I’m trying to collect my thoughts enough to write something, but it ain’t going too well. Maybe I should just write anyway.
I’m in Covent Garden at Le Pain Quotidien. My beloved Le Pain Quotidien. I don’t haunt pubs, I haunt coffee shops and wine bars. I love it as I can sit down and type away, surrounded by people.
I went to see a friend this morning for a back treatment, then we ended up sitting talking by the Thames in the windy sunshine. After that I walked here, after here a haircut and then a production meeting at my member’s club. I treasure days like these. So simple and filled with what I love – writing, directing and people.
It reminds me of another time. I was over in London from LA, just after Easter. I was sitting in this very cafe, writing. Probably about a boy. I mean it’s always about a boy isn’t it? Whether he exists, or not. Whether he is a figment of my imagination, or a reality. Whether I truly care in that moment, or not. Whether he is a dream for the future, an unknown face, or a current reality. That particular boy from long ago, whatever he was, or is, he taught me many things…“…the greatest thing you’ll ever learn is just to love and be loved in return.” Funny how love works. Funny how we learn what we want to learn, so if the person does nothing. We just learn.
There is a grain of sand. The sand doesn’t do much. It’s just…sand, but if I look at the grain of sand for long enough, if I study how the elements move it, how it is shaped, it’s weight, how it behaves…I’m sure to learn something. And maybe that’s what life is like: we set out to learn things and somehow we teach ourselves by our interactions with life.
It’s funny – looking around on this crowded square you see men that feel cool because their hair is combed in a certain way and their Raybans give them a certain look. Yet, underneath it…they are naked. When life tosses them about, they are naked. Standing in the midst of what is presented. Then, I guess all you have is your heart and the love you have showered on others. The love that then returns to sender. Even in the midst of the eye of the storm when they have nothing but themselves. No Raybans. No credit cards. They still get the love, the return to sender.
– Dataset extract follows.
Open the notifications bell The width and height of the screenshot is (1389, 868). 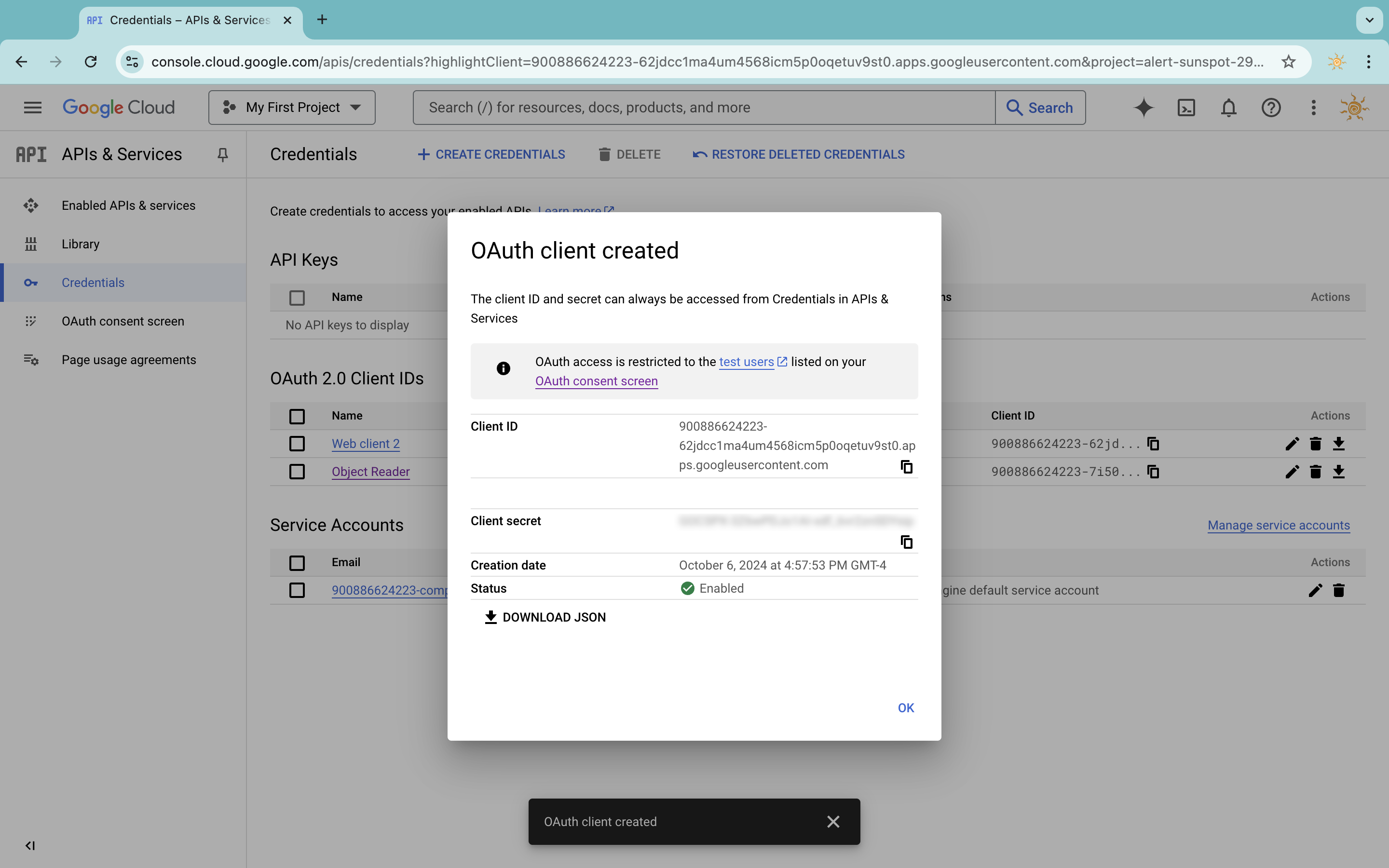1228,108
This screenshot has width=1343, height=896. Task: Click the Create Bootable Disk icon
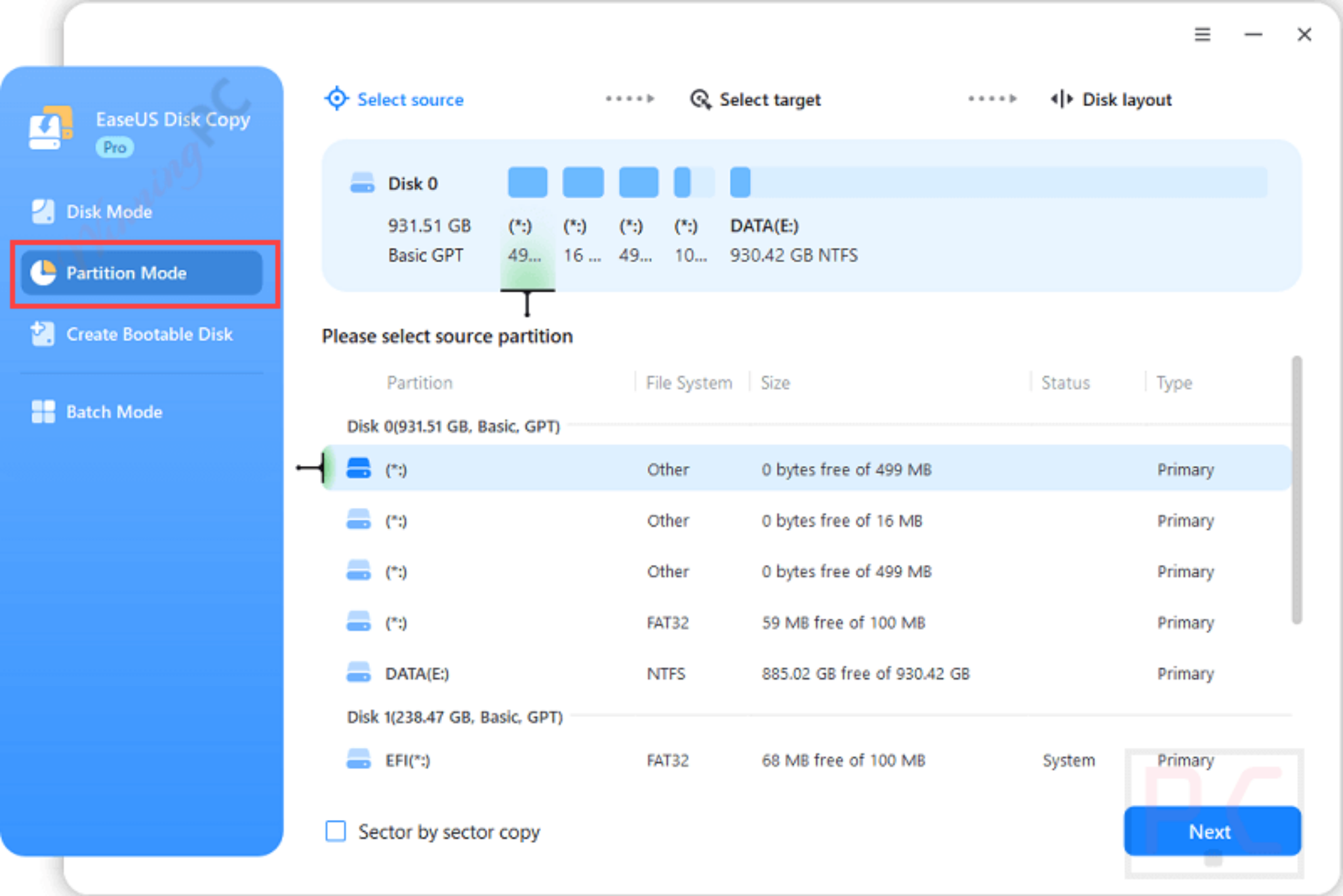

Love means so much to me and it’s really strange how I’ve managed to avoid it. Not avoided feeling it, but achieving it. Too scared I wasn’t worth it, couldn’t have it. Too scared by my past to move into my future. Too hidden behind credit cards and Raybans trying to be seen as being someone, rather than just being. To scared when looking around at the people who found the candle, but let the wind extinguish the flame…the ones that didn’t keep love alive, I guess it scared me even more.
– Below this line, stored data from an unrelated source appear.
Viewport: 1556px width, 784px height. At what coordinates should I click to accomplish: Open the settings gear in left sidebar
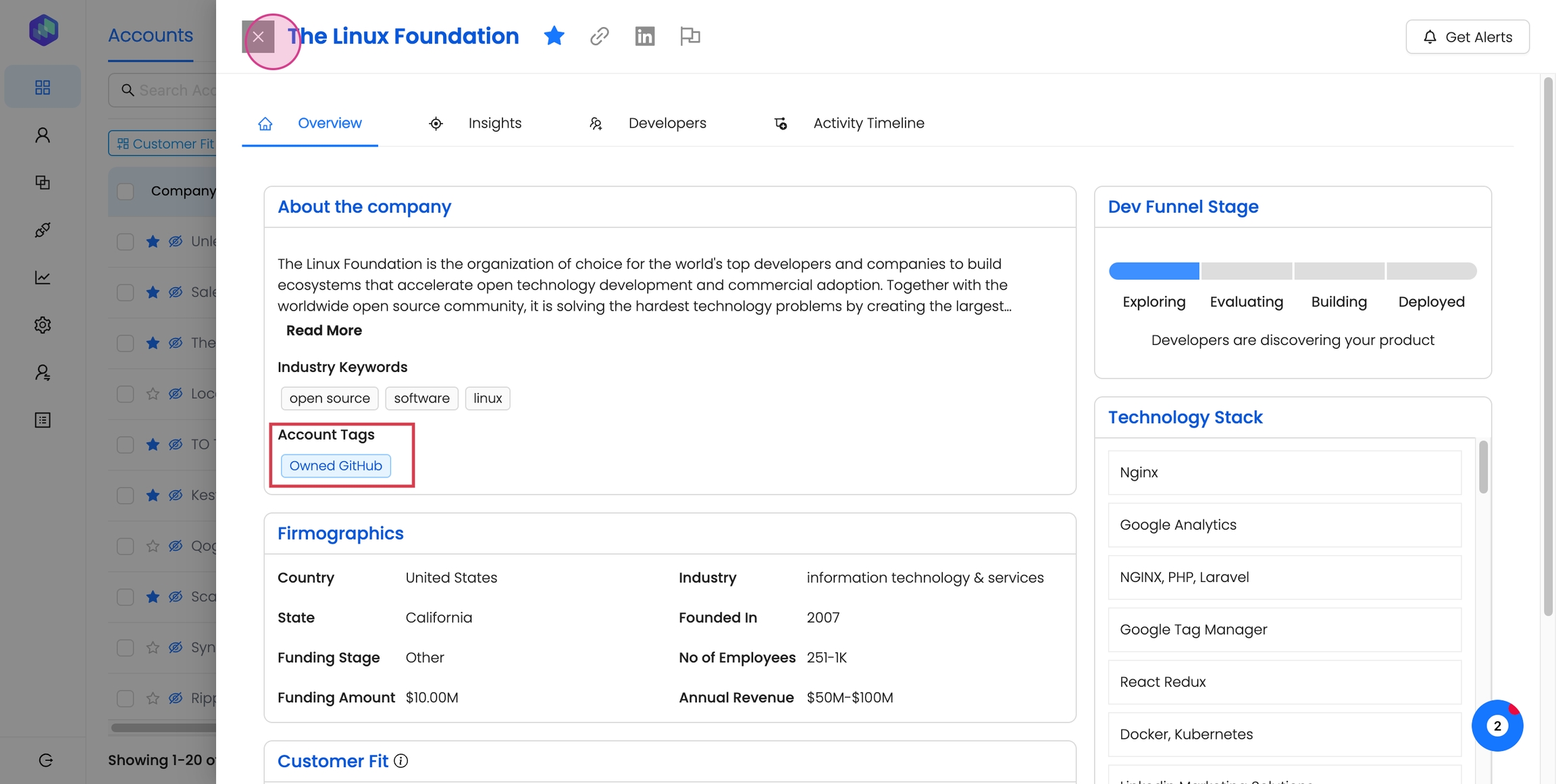43,325
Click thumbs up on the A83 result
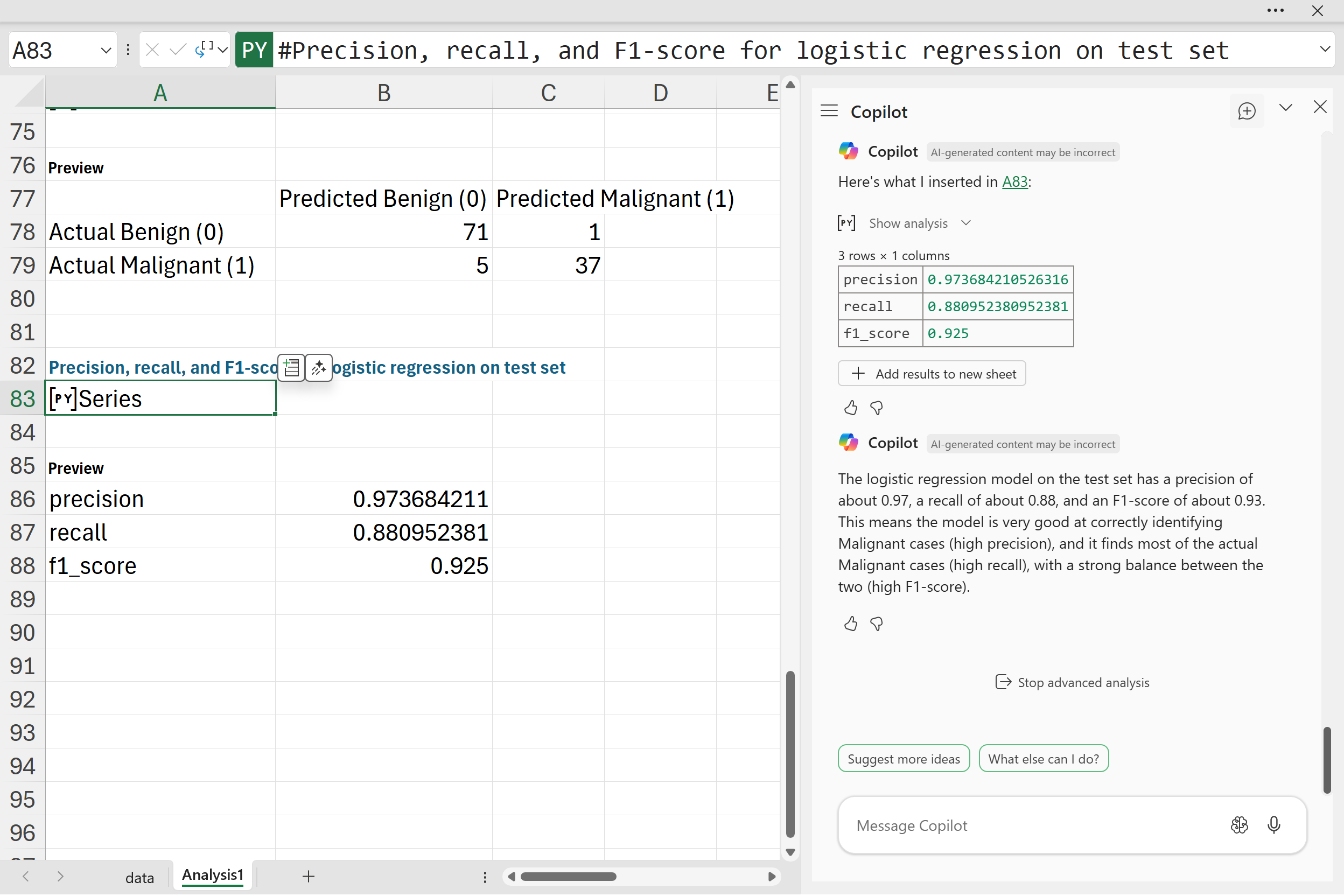The width and height of the screenshot is (1344, 896). tap(850, 408)
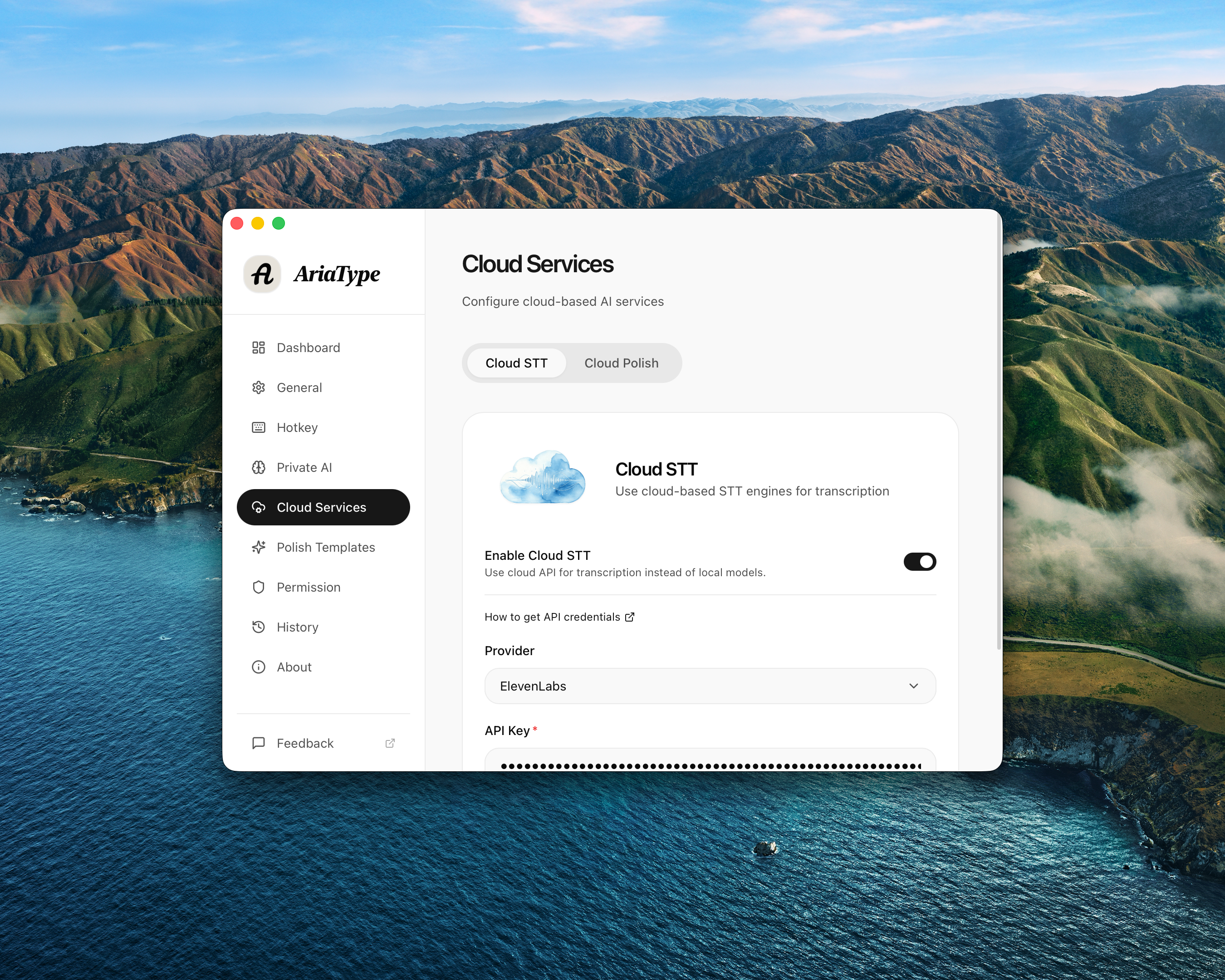This screenshot has width=1225, height=980.
Task: Click the History clock icon
Action: [x=259, y=627]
I used to blame my love life on the men. Even though I took responsibility for my own choices by the end of the day I still blamed them somehow. On another trip to London I remember thinking: “I came all this way and you didn’t even try it you bastard. You never even lit the flame, so how will we ever know? You closed your door before you ever opened it. And I will have to live with not knowing.” Of course people’s choice are up to them. With an open heart you just move onto find an open heart. Yet in this instance, even if he would have tried, I would have killed it. I didn’t trust it, I never do. And yet, I love so much.
I don’t know how to trust love, as it’s always gone wrong. I guess I will have to start living in it. Living in love. So I feel it and know it. Know when someone loves me too. Not just heart to heart, soul to soul, but the dedication to that connection. I never fell for those men. I fell for cowards like me. I may cross the Atlantic, but to open my eyes and show my love…to trust them with my love…I would never even reach my hand across the table and mean it. I mean, I would mean it. Deep down inside, but that wouldn’t come across. I would be scared. I wouldn’t trust them, probably for good reasons. You are drawn to your beliefs. And so I would ruin it.
“How does it feel to be on your own…like a rolling stone…” The street musician is nailing it. I’ve finished my walnut bread sandwich and hot chocolate. The wind is blowing to the point of moving umbrellas and shaking the tables. My heart is opening. One morsel, or sip rather, of hot cocoa at the time. My ex used to say hot cocoa. I remember that from when we first met at the tender age of 17 in the French countryside. I believe I told him, standing outside a church that I’d love to get married there. Just not to him.
I don’t know how to finish this. Maybe because I don’t know how it will go…maybe one day, maybe one day I will taste love again.
“…and I’m free, free falling….” The street musician finished it for me as he moved onto: “find a girl settle down…there’s a way…” Time to move on. With an open heart.